Linux CAN drivers development
 help / color / mirror / Atom feed
From: Wolfgang Grandegger <wg@grandegger.com>
To: Amr Bekhit <amrbekhit@gmail.com>
Cc: Alexander Stein <alexander.stein@systec-electronic.com>,
	mkl@pengutronix.de, linux-can@vger.kernel.org
Subject: Re: Flooding AT91_CAN peripheral with messages causes it to stop receiving any more messages
Date: Fri, 3 Jun 2016 09:22:32 +0200	[thread overview]
Message-ID: <57513038.2080107@grandegger.com> (raw)
In-Reply-To: <CAOLz05qKWrDK2f6tg9wyY6HsQp1m=jvN+KF4v5z2u0xUakSQCw@mail.gmail.com>

Hello Amr,

I'm resending this message because it did not show up on the linux-can 
mailing list archive...

Am 01.06.2016 um 15:21 schrieb Amr Bekhit:
> Hi Wolfgang and Alexander,
>
> @Wolfgang: using the patch you sent to me, I ran the test twice until
> the unit stopped responding to messages.

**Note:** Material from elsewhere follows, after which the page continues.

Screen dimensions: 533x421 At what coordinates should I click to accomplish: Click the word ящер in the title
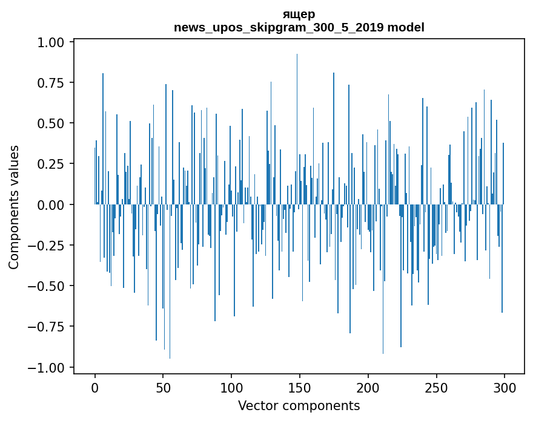coord(299,15)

After taking the can
> interface down, here is the output from the console for both tests:
>
> # ifconfig can0 down
> at91_can f8004000.can can0: reg_sr=1
> at91_can f8004000.can can0: tx_next=0
> at91_can f8004000.can can0: tx_echo=0
> at91_can f8004000.can can0: rx_next=6
>
> # ifconfig can0 down
> at91_can f8004000.can can0: reg_sr=1
> at91_can f8004000.can can0: tx_next=8042
> at91_can f8004000.can can0: tx_echo=8042
> at91_can f8004000.can can0: rx_next=6

Trying to understand why RX stopped: at91_poll() entered with all RX 
message boxes filled (reg_sr=1, rx_next=6). Because "quota" is exceeded, 
the following if block is not executed:

http://lxr.free-electrons.com/source/drivers/net/can/at91_can.c#L713

At the next entrance of at91_poll(), at91_poll_rx() is *not* called, 
because reg_sr is 0 and the RX MB interrupts are not re-enabled, because 
rx_next is still 6. The RX interrupts stay *disabled*.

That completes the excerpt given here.